Sieci wodociągowe, kanalizacyjne i centralne - zazwyczaj konstruuje się je z elementów miedzianych / stalowych i mogą przetrwać nawet kilkadziesiąt lat. Odkąd wynaleziono plastik, całkiem spora grupa ludzi zaczęła go stosować w instalacjach hydraulicznych. Choć efektem takiego postępowania były małe koszty, początkowo akceptowano takie rozwiązanie. Dzisiaj, czyli po wielu latach stosowania plastiku w sieciach wodociągowych już wiemy, że to bomba z bardzo opóźnionym zapłonem.

Plastik reaguje, lecz po latach

Mogłoby się wydawać, że plastik jest bardzo neutralnym tworzywem, które charakteryzuje się tylko jednym minusem - negatywnym wpływem na środowisko. Po latach badania tego tworzywa liczba jego wad okazała się naprawdę imponująca. Produkty plastikowe nie powinny przebywać w miejscach, gdzie panuje różnica temperatur, wilgoci oraz nagromadzenie odpadów. Pełniąc rolę nośnika wody z instalacjach centralnego ogrzewania po wielu latach zaczynają się degradować. Plastik traci swoje właściwości, woda zaczyna go ścierać, a wysoka temperatura osłabia odporność.
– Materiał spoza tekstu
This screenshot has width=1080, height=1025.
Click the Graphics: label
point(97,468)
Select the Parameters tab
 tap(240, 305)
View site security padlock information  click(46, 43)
Stosowanie plastikowych rur ma związek z oszczędnością. Niestety, lecz to żadna oszczędność, gdy mamy świadomość, iż po dekadzie należy wymienić instalację wodną na nową. Koszt zakupu nowych rur plastikowych będzie niewielki, lecz opłaty za przyłączenie instalacji i wykończenia ścian o wiele wyższy, niż możecie zakładać.

Czy istnieje alternatywa dla plastiku?

Nawet nie alternatywą, ale logicznym rozwiązaniem będzie korzystanie z produktów na bazie polimerów (poliuretan). Tego typu rury nie degradują się i mogą nawet 50 lat transportować wrzącą wodę i nic im się nie stanie. Poliuretan jest niestety bardzo drogi i do 2020 roku (przypuszczenie) na pewno tańszy pozostanie plastik.

Instalacje plastikowe po kilku latach zaczną się degradować i bomba z opóźnionym zapłonem w końcu wybuchnie. Jeśli nie macie funduszy na zakup rur metalowych lub miedzianych, to warto przeczekać z wymianą instalacji. Uzbieracie więcej pieniędzy, zakupicie rury poliuretanowe i Wasza instalacja nie tylko przeżyje Was, ale z pewnością kolejne pokolenie.